Please give back, word for word, only the lines starting at the one containing "Task: Click the bulleted list icon" and ending at the one containing "The image size is (331, 207)." within the material below.

Task material:
####################

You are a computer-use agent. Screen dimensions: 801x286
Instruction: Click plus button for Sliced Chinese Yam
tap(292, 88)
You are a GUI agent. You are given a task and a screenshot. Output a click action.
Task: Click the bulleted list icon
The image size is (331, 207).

####################

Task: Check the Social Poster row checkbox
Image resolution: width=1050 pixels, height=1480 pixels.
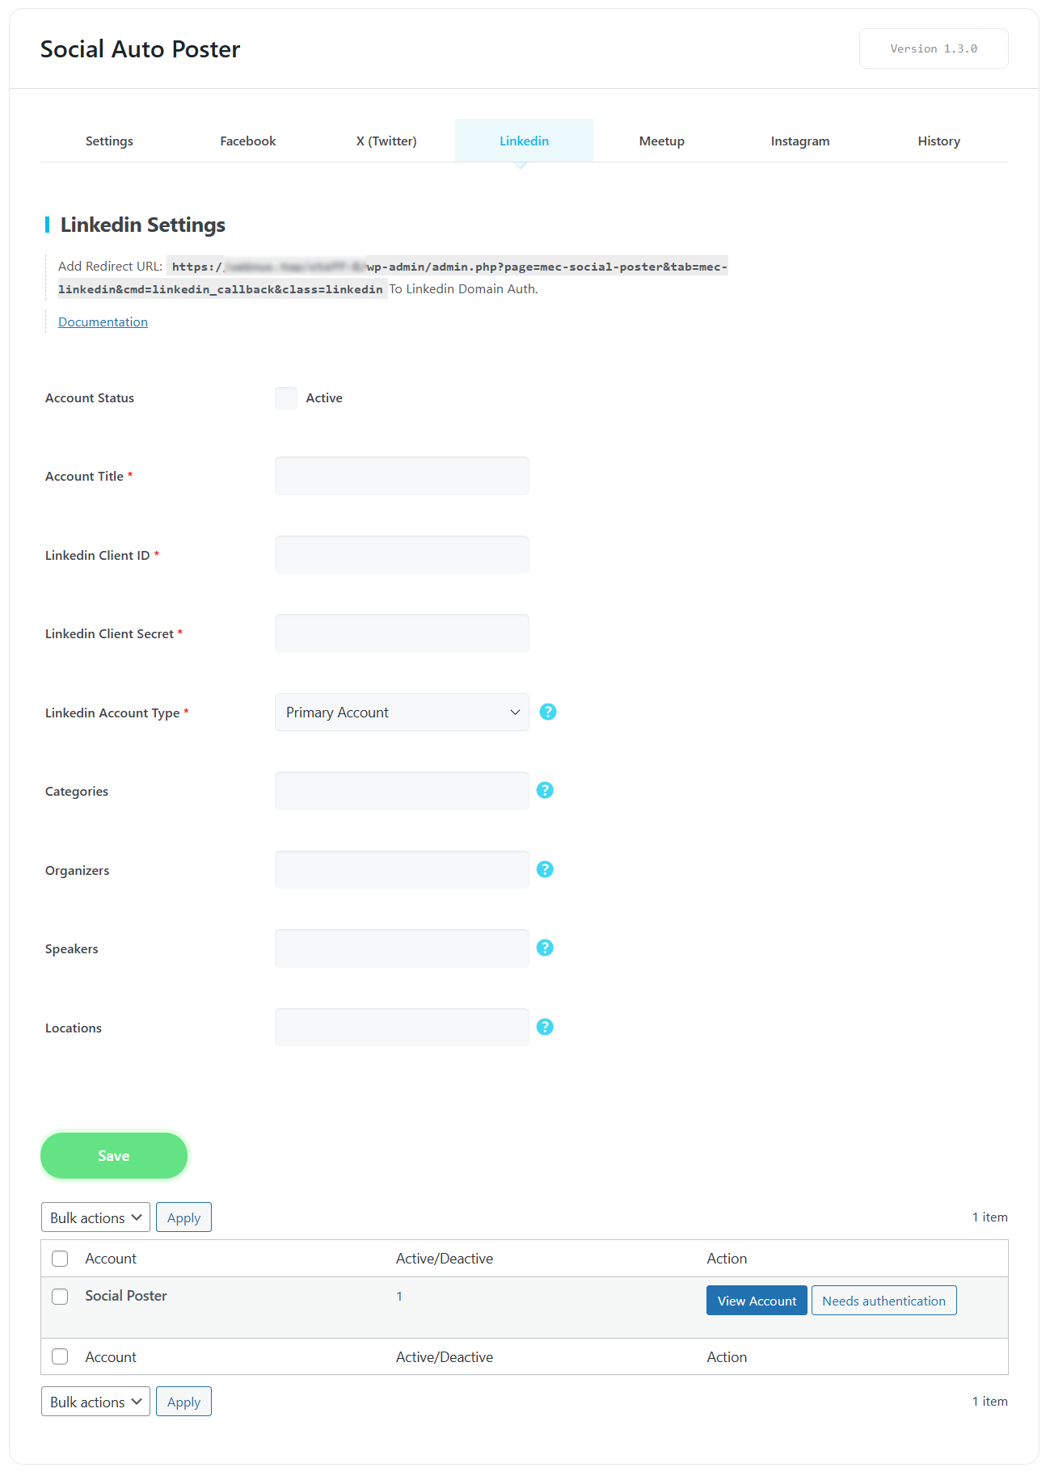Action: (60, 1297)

####################

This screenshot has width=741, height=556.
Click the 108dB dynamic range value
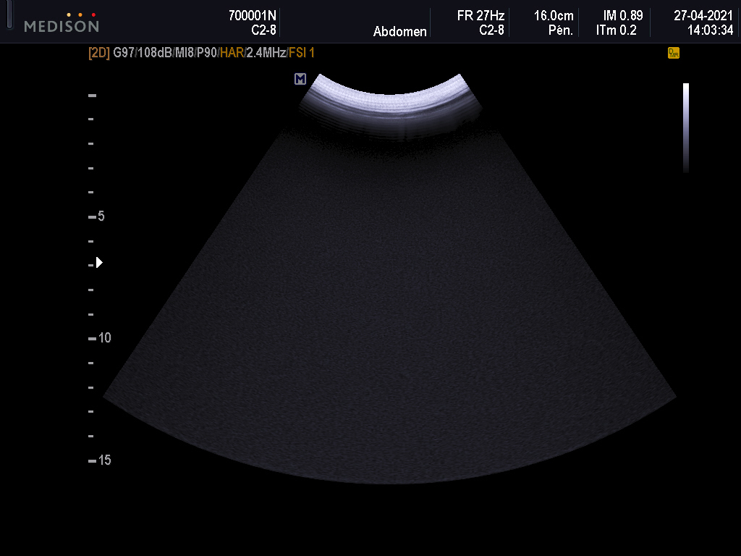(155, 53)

####################

Answer box:
Task: Click the bulleted list icon
The image size is (331, 207).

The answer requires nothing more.